Peixoto employs a bit of magical realism that gives the whole book the feel of fable or of some sort of black scripture. The story starts out with the devil hinting very strongly to a shepherd that his wife is having an affair with a giant (who in reality has been raping her since her father died). The shepherd tells him to let the giant know that if he sees him around, he is going to smash in his face. This leads, predictably, to the shepherd getting beaten to within an inch of his life. As soon as the shepherd is well enough to walk again, he is right back downtown looking for trouble, and the giant, once again, beats him within an inch of his life.
The miserable denizens of Peixoto’s world are lacking any sense of free will and often are dragged toward their unhappy fates by limbs that seem to be driven by nothing but a howling sense of entropy. The only character who takes matters into its own … well, teeth, in this case, is the shepherd’s faithful dog. When its master finally confronts the horror of his situation and hangs himself, the dog rounds up all the other dogs in the village and tears the giant limb from limb. Score one for the dog.

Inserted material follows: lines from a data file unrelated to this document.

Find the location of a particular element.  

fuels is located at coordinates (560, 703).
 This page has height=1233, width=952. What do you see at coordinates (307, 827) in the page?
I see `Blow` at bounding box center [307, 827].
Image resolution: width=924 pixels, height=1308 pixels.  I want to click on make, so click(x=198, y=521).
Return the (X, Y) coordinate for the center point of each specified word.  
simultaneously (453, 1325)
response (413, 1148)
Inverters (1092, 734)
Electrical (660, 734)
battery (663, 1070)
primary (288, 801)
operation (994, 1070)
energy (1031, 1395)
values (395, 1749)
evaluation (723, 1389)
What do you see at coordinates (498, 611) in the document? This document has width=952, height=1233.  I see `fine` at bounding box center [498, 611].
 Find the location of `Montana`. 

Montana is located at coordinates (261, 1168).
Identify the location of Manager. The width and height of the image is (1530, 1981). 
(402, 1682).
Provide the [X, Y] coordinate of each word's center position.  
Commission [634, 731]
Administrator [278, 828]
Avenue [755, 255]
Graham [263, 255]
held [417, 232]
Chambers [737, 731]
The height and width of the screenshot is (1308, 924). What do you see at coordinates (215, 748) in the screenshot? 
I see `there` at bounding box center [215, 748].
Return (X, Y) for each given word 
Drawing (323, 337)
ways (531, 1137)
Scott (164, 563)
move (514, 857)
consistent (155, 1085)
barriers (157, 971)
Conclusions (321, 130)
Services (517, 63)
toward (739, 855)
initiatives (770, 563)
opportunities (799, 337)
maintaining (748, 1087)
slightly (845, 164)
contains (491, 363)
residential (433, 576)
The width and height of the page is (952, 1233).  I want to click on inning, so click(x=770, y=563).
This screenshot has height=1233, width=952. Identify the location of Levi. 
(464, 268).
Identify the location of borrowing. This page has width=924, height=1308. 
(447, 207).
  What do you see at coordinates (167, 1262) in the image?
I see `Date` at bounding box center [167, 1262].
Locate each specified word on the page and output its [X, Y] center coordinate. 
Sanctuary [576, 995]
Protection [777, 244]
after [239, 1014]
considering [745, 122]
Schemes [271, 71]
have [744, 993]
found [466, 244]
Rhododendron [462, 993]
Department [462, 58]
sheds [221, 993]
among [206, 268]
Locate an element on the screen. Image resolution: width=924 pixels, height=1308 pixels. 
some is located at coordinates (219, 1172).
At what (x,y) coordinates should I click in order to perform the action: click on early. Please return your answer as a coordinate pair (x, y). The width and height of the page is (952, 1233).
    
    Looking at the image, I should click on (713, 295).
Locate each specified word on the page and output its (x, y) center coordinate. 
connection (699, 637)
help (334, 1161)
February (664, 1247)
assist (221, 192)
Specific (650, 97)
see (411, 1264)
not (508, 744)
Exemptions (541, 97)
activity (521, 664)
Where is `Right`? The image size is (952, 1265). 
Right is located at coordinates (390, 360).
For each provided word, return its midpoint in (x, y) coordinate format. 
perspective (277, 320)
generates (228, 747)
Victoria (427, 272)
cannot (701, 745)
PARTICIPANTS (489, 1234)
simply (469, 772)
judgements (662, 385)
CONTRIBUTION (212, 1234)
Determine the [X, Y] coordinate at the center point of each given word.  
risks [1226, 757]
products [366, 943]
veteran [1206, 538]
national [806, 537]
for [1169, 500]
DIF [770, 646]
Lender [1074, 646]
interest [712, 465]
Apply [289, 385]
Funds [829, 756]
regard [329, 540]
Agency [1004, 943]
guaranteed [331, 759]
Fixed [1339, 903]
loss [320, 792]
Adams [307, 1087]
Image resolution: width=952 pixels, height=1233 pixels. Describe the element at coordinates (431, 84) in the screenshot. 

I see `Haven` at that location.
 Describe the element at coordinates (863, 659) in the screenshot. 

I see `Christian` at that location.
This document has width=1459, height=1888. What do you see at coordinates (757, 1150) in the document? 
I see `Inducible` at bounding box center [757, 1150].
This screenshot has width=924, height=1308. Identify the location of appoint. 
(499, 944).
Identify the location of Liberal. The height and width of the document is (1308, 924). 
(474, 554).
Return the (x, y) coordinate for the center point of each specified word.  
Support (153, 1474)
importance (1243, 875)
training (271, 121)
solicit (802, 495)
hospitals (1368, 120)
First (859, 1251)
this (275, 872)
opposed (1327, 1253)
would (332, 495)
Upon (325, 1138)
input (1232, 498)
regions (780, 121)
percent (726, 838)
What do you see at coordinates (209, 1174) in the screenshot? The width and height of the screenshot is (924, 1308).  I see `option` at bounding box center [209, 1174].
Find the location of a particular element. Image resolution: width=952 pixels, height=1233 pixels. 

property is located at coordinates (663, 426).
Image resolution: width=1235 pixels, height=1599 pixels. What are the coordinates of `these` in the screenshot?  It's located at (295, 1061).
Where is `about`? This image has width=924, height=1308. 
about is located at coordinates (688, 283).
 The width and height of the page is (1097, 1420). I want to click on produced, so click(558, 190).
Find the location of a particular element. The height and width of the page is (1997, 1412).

By the second half of the book, we have burned through the first generation and are on to watching their progeny wither in the brutal heat. When we get to the one-legged, one-armed carpenter who grasps at happiness by marrying a blind prostitute after getting her pregnant—only to lose them both in childbirth, saw off his own leg, and burn down his (now no-legged) self and his shop for good measure—I started to get the sense that this book had become no more than misery porn. How much worse could things get? Worse. Implacably worse. Worse until the world itself (mercifully for the reader, but without a shred of pity for anyone else) finally grinds to a halt. Score one for the devil.